I just want to know the name of the person who sold $16 muffins, $10 cookies and $8 coffee to the Department of Justice. (By now you must have heard the story. If you haven’t, go back to sleep or playing Angry Birds or whatever it is you do.) I also want to know who bought this stuff. I mean who buys $16 muffins? Probably the same people who buy $5 corn chips and $8 beers from a hotel room mini-bar. (I have never, even in my weakest, hungry, stumbling drunk moments; purchased anything from a hotel mini-bar.) But someone sold and someone bought the $16 muffin/$10 cookie/$8 coffee deal. I read somewhere that it’s called the morning “Eye-Opener”. They should call it the morning “Bend-Over”.

The truth of the matter is that the Capital Hilton Hotel in Washington looks just as bad in this as the Department of Justice. We’ve all read stories about government waste and crazy expenditures.

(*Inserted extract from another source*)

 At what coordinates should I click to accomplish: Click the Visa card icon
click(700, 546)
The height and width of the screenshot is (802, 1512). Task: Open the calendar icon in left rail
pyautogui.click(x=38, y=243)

But whenever the government is “buying badly” there is also a vendor who is “selling badly”. One may say that the Capital Hilton was just acting in the best interest of the Capital Hilton in selling over-priced muffins, cookies and coffee. But there is a point where maximizing profit in the short-run is not in ones best interest. This greedy, get-all-can-you-now way of doing business is a big part of our current economic crisis. In business and in politics, we want to win and win big. Don’t leave anything on the table. But it’s the wrong way to operate. Even if you are indifferent to the moral and ethical reasons for “doing the right thing”, you should consider that, strategically, “doing the right thing” is good business (and good politics) over the long run.

I guess it’s too late to do much about the $16 muffin fiasco. The DOJ will spend thousands of taxpayer dollars developing and communicating new expense policies. Perhaps the Hilton will give some money back to the DOJ and revisit their special event pricing strategies. Conservative politicians will rail about the $16 muffin and liberals will argue that it’s just another example of a greedy corporation’s price gouging. Until we acknowledge that there are two problems here, not just one, we will continue to go in circles. Sort of like a snork. You know, a snork…that seldom scene, nearly extinct bird that flies around and around in a circle, going faster and faster as the circle becomes smaller and smaller until finally, at the moment when the snork and the circle become one, the snork’s head goes up its own ass and the snork disappears.